The torrents of data flowing out of cancer research and treatment are yielding fresh insight into the disease.
In 2013, geneticist Stephen Elledge answered a question that had puzzled cancer researchers for nearly 100 years. In 1914, German biologist Theodor Boveri suggested that the abnormal number of chromosomes — called aneuploidy — seen in cancers might drive the growth of tumors. For most of the next century, researchers made little progress on the matter. They knew that cancers often have extra or missing chromosomes or pieces of chromosomes, but they did not know whether this was important or simply a by-product of tumor growth — and they had no way of finding out.
Elledge found that where aneuploidy had resulted in missing tumor-suppressor genes, or extra copies of the oncogenes that promote cancer, tumors grow more aggressively (T. Davoli et al.Cell 155, 948–962; 2013). His insight — that aneuploidy is not merely an odd feature of tumors, but an engine of their growth — came from mining voluminous amounts of cellular data. And, says Elledge, it shows how the ability of computers to sift through ever-growing troves of information can help us to deepen our understanding of cancer and open the door to discoveries.
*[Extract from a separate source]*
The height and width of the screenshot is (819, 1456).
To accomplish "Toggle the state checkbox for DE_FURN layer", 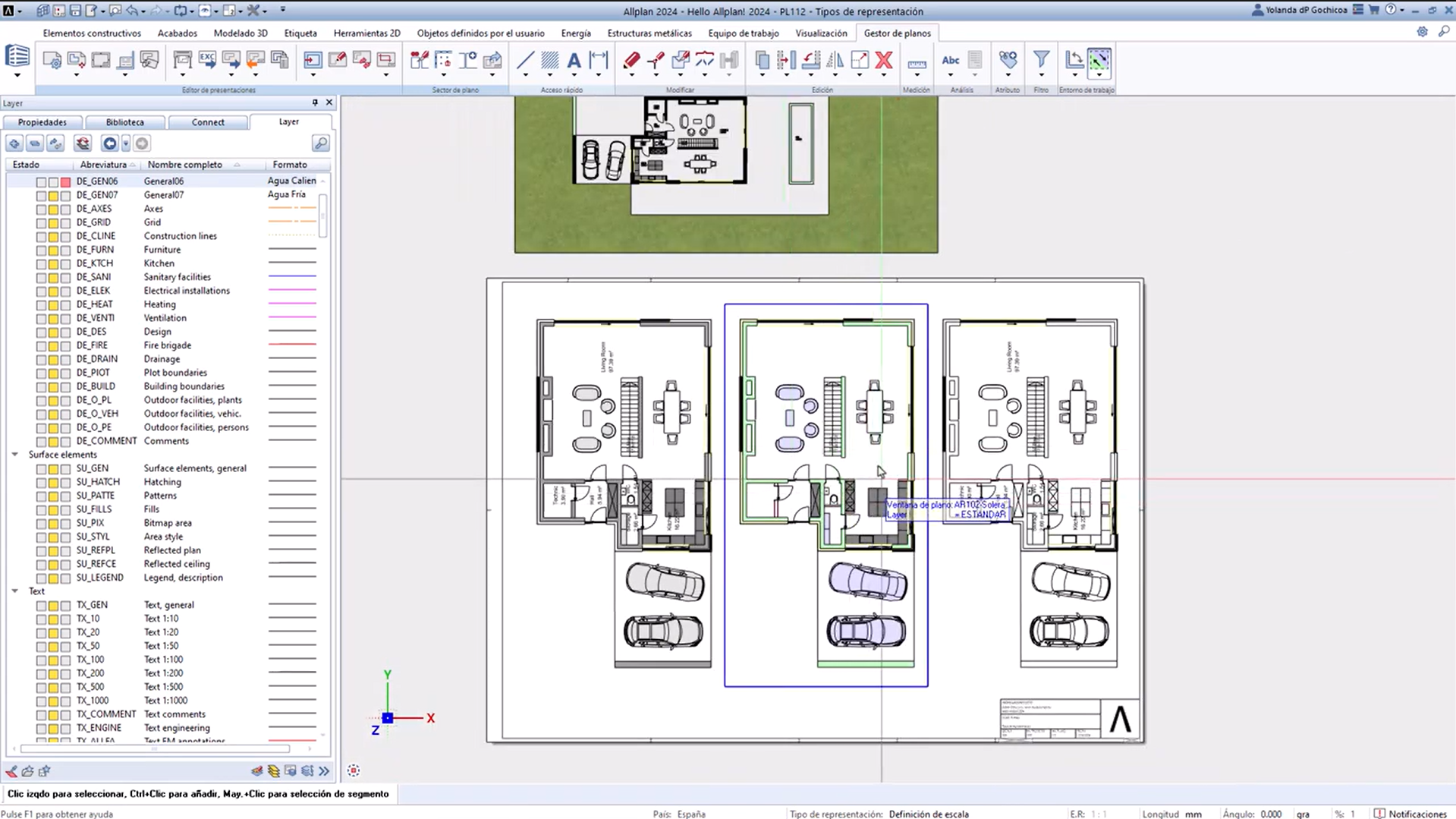I will pos(41,250).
Modern cancer care has the potential to generate huge amounts of data. When a patient is diagnosed, the tumor's genome might be sequenced to see if it is likely to respond to a particular drug. The sequencing might be repeated as treatment progresses to detect changes. The patient might have his or her normal tissue sequenced as well, a practice that is likely to grow as costs come down. The doctor will record the patient's test results and medical history, including dietary and smoking habits, in an electronic health record. The patient may also have computed tomography (CT) and magnetic resonance imaging (MRI) scans to determine the stage of the disease. Multiply all that by the nearly 1.7 million people diagnosed with cancer in 2013 in the United States alone and it becomes clear that oncology is going to generate even more data than it does now. Computers can mine the data for patterns that may advance the understanding of cancer biology and suggest targets for therapy.
Elledge's discovery was the result of a computational method that he and his colleagues developed, called the Tumor Suppressor and Oncogene Explorer. They used it to mine large data sets, including the Cancer Genome Atlas, maintained by the US National Cancer Institute, based in Bethesda, Maryland, and the Catalogue of Somatic Mutations in Cancer, run by the Wellcome Trust Sanger Institute in Hinxton, UK. The databases contained roughly 1.2 million mutations from 8,207 tissue samples of more than 20 types of tumor.
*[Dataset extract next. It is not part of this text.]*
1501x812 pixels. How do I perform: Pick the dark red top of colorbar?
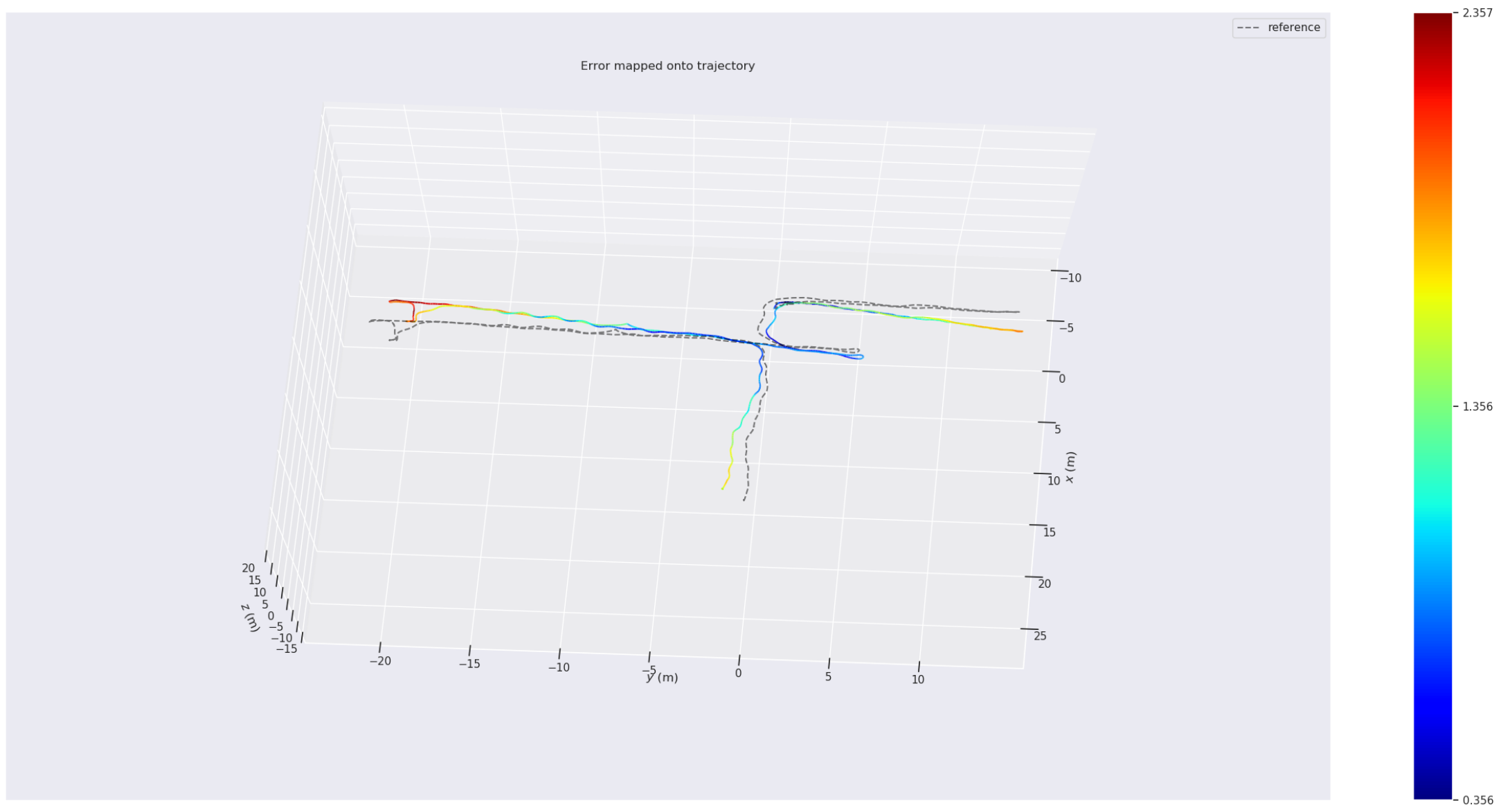coord(1432,19)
Analyzing the genomes of 8,200 tumors is just a start. Researchers are “trying to figure out how we can bring together and analyze, over the next few years, a million genomes”, says Robert Grossman, who directs the Initiative in Data Intensive Science at the University of Chicago in Illinois. This is an immense undertaking; the combined cancer genome and normal genome from a single patient constitutes about 1 terabyte (1012 bytes) of data, so a million genomes would generate an exabyte (1018 bytes). Storing and analysing this much data could cost US$100 million a year, Grossman says.
But it is the new technologies that are creating an information boom. “We can collect data faster than we can physically do anything with them,” says Manish Parashar, a computer scientist and head of the Rutgers Discovery Informatics Institute in Piscataway, New Jersey, who collaborates with Foran to find ways of handling the information. “There are some fundamental challenges being caused by our ability to capture so much data,” he says.
A major problem with data sets at the terabyte-and-beyond level is figuring out how to manipulate all the data. A single high-resolution medical image can take up tens of gigabytes, and a researcher might want the computer to compare tens of thousands of such images. Breaking down just one image in the Rutgers project into sets of pixels that the computer can identify takes about 15 minutes, and moving that much information from where it is stored to where it can be processed is difficult. “Already we have people walking around with disk drives because you can't effectively use the network,” Parashar says.
Informatics researchers are developing algorithms to split data into smaller packets for parallel processing on separate processors, and to compress files without omitting any relevant information. And they are relying on advances in computer science to speed up processing and communications in general.
Foran emphasizes that the understanding and treatment of cancer has undergone a dramatic shift as oncology has moved from one-size-fits-all attacks on tumours towards personalized medicine. But cancers are complex diseases controlled by many genes and other factors. “It's not as if you're going to solve cancer,” he says. But big data can provide new, better-targeted ways of grappling with the disease. “You're going to come up with probably a whole new set of blueprints for how to treat patients.”